Yvelines : à la sécurité sociale, on travaille libérés

A la Caisse primaire d'assurance maladie des Yvelines, direction et salariés ont mis en place une nouvelle façon de travailler, inspirée des entreprises libérées.

    Une ribambelle d'arbres multicolores en papier sont accrochés aux murs des couloirs. On peut y lire de petits mots griffonnés par les salariés : « C'est ceux qui font qui savent » ou encore « Souriez, vous êtes apprécié ! »

    Difficile d'imaginer, en arpentant ces couloirs, que l'on se trouve non pas dans une start-up mais à Versailles, au siège de la Caisse primaire d'assurance maladie (CPAM) des Yvelines, avec ses 1 300 salariés et sa lourdeur administrative légendaire. Sauf que voilà... Dans les Yvelines, l'entreprise de statut privé qui remplit une mission de service public a opéré depuis 2016 un changement radical d'organisation, comme d'autres caisses et administrations. Elle adopte les principes de l'entreprise libérée, un mouvement né dans les années 1960 aux Etats-Unis et qui essaime ces dernières années sous l'influence notamment du professeur et auteur Isaac Getz*. Fini les codes de l'entreprise traditionnelle, les horaires rigides pour les salariés, les systèmes de validation sans fin, la pyramide des chefs.
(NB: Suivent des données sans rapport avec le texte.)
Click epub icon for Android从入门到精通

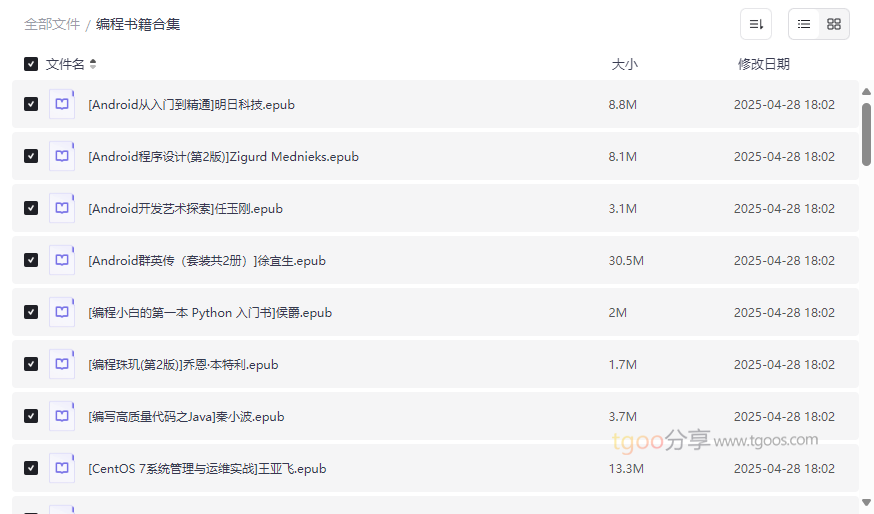(62, 104)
Place aux initiatives et aux « groupes d'intelligence collective » où chacun donne son avis.

    A Versailles, à la demande des salariés, un bureau avec tapis roulant a fait son apparition pour stimuler les neurones devant les écrans d'ordinateur. « Derrière les gadgets, un vrai travail est mené avec les salariés. Il y avait sept strates hiérarchiques, nous en avons supprimé deux », souligne Patrick Négaret, responsable de la CPAM des Yvelines, à l'origine des changements.

    L'absentéisme baisse

    Le climat social s'est apaisé, les salariés gagnent en autonomie, même sur la plate-forme téléphonique de la CPAM, à Poissy, où les tâches sont assez routinières. Désormais, les salariés, qui doivent traiter chaque jour 1 700 courriels et 2 000 appels d'usagers n'ont plus besoin d'inscrire leur nom sur une feuille pour prendre leur pause. « Je suis la première marche de l'entreprise, admet Corentin, téléconseiller de 23 ans, qui assure aimer son travail pour la première fois de sa vie. J'ai le temps de souffler, je choisis la gestion des plannings. Il n'y a plus de vigie comme ailleurs », poursuit le jeune homme, qui a déjà travaillé sur cinq plates-formes téléphoniques.
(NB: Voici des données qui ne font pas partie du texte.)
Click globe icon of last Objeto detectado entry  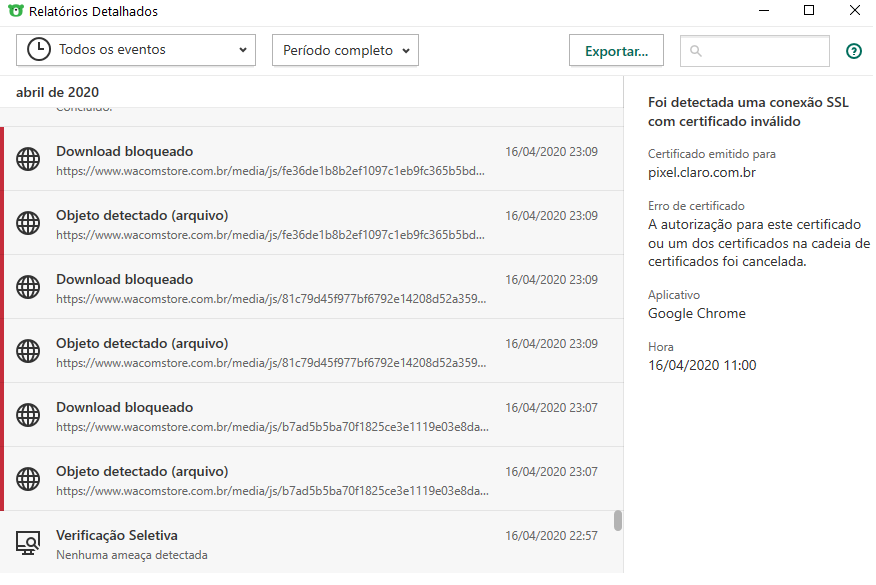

    Le travail des encadrants, lui aussi, évolue. Au prix, parfois, de quelques efforts. « J'arrête de surveiller, assure Sylvie Fénérol, responsable de la plate-forme de Poissy. Je me suis dégagée d'une multitude de tâches qui n'étaient pas les miennes. C'est plus valorisant pour moi et pour eux. »

    A Versailles comme à Poissy, des travaux sont en cours pour décloisonner les espaces de travail et supprimer les bureaux des chefs. Premier bilan : l'absentéisme pour maladie a baissé de près de 30 % en un an et le taux de « décroché de téléphone » mesuré à Poissy a bondi de 15 %.

    * «L'Entreprise libérée», Ed. Fayard.